■ **Task instructions**
All lines from the one with "Instruction: Click the dashed-square" to the end of the entries below must be written out exactly. Leave out any other line.
##############################
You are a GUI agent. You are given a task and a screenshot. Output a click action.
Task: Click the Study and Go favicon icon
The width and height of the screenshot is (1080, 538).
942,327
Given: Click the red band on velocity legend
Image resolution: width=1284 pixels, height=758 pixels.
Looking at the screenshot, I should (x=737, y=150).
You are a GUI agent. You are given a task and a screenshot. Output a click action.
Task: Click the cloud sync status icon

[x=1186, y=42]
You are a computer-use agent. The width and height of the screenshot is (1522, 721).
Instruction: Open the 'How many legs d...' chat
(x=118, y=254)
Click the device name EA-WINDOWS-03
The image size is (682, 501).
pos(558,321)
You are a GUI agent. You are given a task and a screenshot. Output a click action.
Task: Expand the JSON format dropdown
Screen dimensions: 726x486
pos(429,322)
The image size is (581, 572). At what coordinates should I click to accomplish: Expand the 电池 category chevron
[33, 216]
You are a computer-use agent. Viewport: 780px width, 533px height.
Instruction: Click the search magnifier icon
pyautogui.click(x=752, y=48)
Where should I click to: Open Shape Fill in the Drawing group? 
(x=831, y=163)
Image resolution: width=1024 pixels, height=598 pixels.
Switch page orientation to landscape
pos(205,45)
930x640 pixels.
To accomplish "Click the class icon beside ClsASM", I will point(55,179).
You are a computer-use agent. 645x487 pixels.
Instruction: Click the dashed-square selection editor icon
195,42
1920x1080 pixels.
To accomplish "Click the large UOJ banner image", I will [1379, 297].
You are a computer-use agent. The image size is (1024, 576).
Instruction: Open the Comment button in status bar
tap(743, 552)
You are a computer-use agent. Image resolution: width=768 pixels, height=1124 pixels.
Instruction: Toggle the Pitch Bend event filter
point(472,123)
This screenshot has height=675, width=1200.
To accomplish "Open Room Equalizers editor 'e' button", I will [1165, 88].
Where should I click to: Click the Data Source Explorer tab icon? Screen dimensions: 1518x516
##############################
■ **Finished exercise**
Instruction: Click the dashed-square selection editor icon
195,42
1920x1080 pixels.
To accomplish "Click the large UOJ banner image", I will [1379, 297].
You are a computer-use agent. The image size is (1024, 576).
Instruction: Open the Comment button in status bar
tap(743, 552)
You are a computer-use agent. Image resolution: width=768 pixels, height=1124 pixels.
Instruction: Toggle the Pitch Bend event filter
point(472,123)
This screenshot has height=675, width=1200.
To accomplish "Open Room Equalizers editor 'e' button", I will [1165, 88].
Where should I click to: Click the Data Source Explorer tab icon? Screen dimensions: 1518x516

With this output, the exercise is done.